Task to carry out:
In the entries below, find the line containing "เปิดทางเพ็ชรยอมเป็นตัวรอง (63, 2187)". Copy it and all lines after it, exactly, through the end.

"""

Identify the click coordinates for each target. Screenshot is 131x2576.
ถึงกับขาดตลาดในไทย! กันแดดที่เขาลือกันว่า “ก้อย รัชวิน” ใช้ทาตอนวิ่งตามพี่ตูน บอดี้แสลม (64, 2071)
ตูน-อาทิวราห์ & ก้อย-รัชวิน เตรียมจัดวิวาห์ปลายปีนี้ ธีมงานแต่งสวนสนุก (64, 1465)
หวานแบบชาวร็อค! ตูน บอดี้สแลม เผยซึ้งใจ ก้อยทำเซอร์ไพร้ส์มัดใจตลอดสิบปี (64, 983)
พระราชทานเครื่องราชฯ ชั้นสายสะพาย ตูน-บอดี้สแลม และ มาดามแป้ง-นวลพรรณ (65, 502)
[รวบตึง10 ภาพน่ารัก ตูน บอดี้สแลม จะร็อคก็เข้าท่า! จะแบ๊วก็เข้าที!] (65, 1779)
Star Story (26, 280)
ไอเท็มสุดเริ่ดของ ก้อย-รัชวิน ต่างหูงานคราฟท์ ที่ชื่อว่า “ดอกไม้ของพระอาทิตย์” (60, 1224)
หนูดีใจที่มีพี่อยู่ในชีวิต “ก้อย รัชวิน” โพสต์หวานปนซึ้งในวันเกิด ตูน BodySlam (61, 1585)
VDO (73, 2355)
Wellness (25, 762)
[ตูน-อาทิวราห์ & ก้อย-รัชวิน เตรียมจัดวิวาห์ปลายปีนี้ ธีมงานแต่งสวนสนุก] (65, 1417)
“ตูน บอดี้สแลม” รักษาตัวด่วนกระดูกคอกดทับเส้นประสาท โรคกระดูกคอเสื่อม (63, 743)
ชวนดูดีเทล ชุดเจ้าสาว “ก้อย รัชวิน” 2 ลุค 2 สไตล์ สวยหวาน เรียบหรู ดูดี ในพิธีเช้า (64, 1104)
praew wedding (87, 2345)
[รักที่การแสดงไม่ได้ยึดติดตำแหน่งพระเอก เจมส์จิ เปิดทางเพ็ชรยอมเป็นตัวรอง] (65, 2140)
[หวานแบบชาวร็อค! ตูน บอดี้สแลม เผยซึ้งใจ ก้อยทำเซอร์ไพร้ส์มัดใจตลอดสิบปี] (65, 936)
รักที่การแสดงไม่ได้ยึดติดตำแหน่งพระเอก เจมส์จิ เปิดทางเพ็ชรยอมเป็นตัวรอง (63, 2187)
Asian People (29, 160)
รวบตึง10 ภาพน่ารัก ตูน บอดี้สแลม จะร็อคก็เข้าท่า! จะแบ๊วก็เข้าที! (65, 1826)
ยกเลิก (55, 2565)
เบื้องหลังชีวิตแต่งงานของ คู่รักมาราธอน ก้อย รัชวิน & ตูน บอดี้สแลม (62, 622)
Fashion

"""

Written solution:
รักที่การแสดงไม่ได้ยึดติดตำแหน่งพระเอก เจมส์จิ เปิดทางเพ็ชรยอมเป็นตัวรอง (63, 2187)
Asian People (29, 160)
รวบตึง10 ภาพน่ารัก ตูน บอดี้สแลม จะร็อคก็เข้าท่า! จะแบ๊วก็เข้าที! (65, 1826)
ยกเลิก (55, 2565)
เบื้องหลังชีวิตแต่งงานของ คู่รักมาราธอน ก้อย รัชวิน & ตูน บอดี้สแลม (62, 622)
Fashion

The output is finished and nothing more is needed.